When Tasha still seems sad, Melanie decides to share her own dark secret.
“Because I had an abortion with [one of the guys I slept with], Derwin and I may never be able to have a baby,” she says. “Does that make you feel any better?”
Neither woman feels better, and now it’s Tasha’s turn to comfort Melanie. She tells Melanie that her infertility issues could be unrelated to the abortion, and that her inability to get pregnant could be a blessing in disguise.
Melanie keeps the secret-sharing going and mentions that she and Derwin even tried in-vitro fertilization. Tasha clowns her for risking having eight babies at once, but Melanie assures her she and Derwin weren’t at risk of that happening.

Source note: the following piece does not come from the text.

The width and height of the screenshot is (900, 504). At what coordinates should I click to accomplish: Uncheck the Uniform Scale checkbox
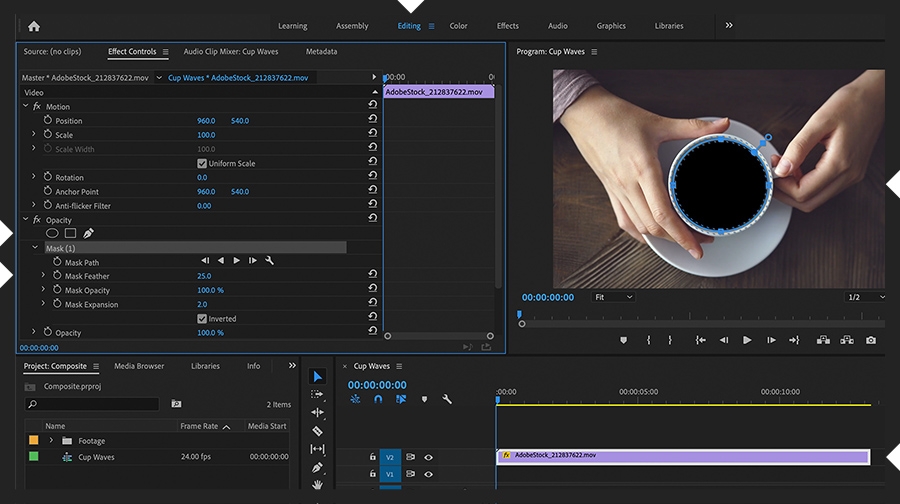coord(201,163)
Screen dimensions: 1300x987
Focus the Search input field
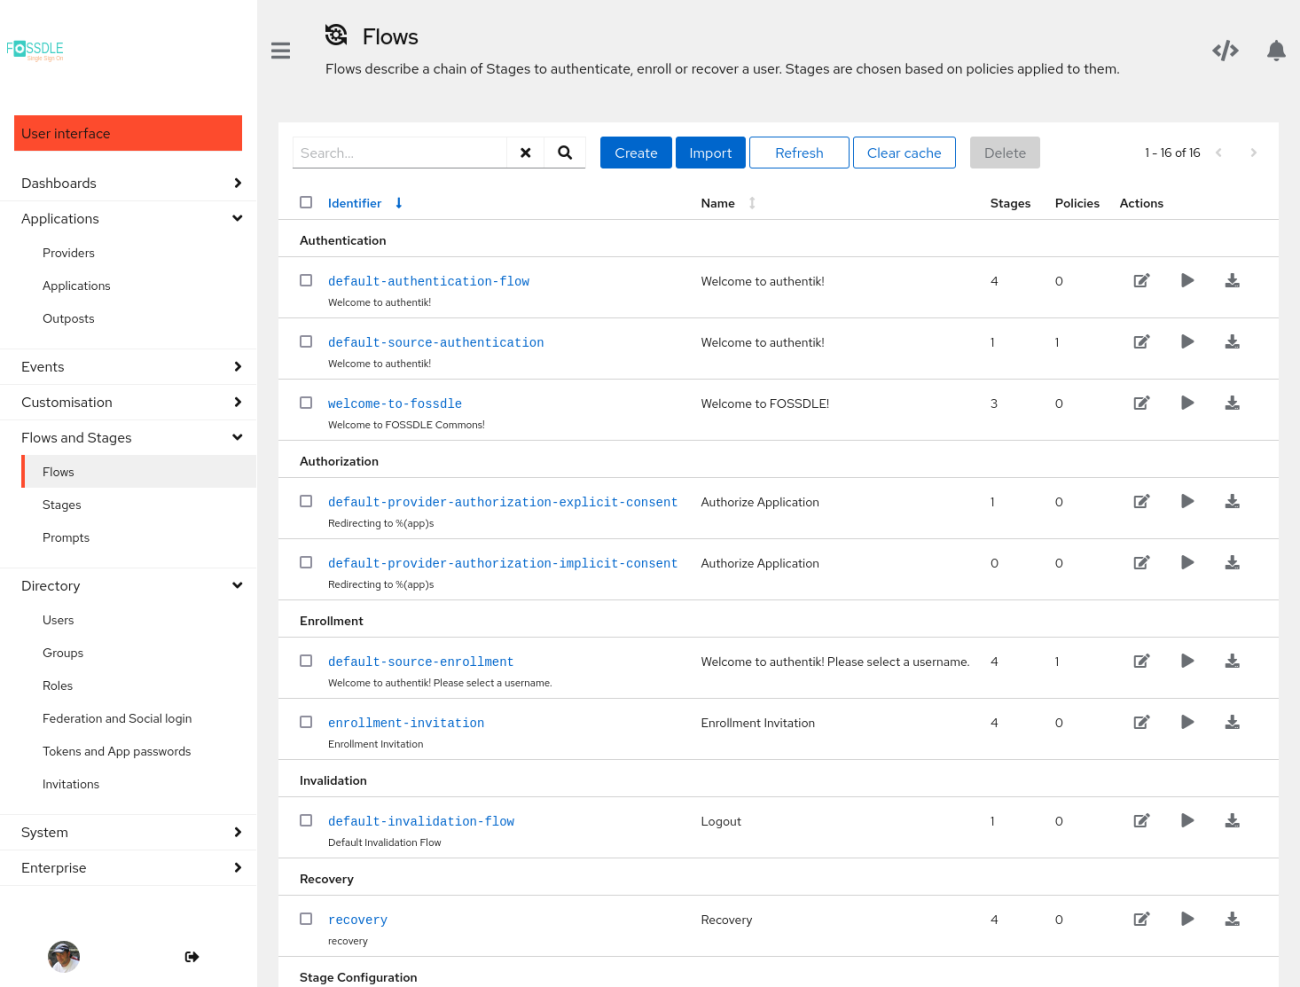(x=400, y=153)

The in-vitro jokes continue, which leads to a conversation about Melanie getting someone else to carry her child.
Melanie is momentarily distracted by “social alerts” about a party at her house and fumes at the thought of Derwin’s poker night getting out of hand. She goes back to the conversation about using a carrier, first nixing the idea, but the more she talks about it the more she thinks Tasha could do it.
Tasha’s first response: “Hell no!”
But Tasha has recently decided that after 26 years of having sex with 83 men, she’s closing the shop. Melanie asks her again to carry her child and says to Tasha, “It’ll be like giving your uterus the last hoorah.”
“I could do something meaningful instead of something I might regret the next morning,” says Tasha. She changes her mind and decides to do it.
Now there’s only one thing left to do, Melanie points out: convince Derwin to agree.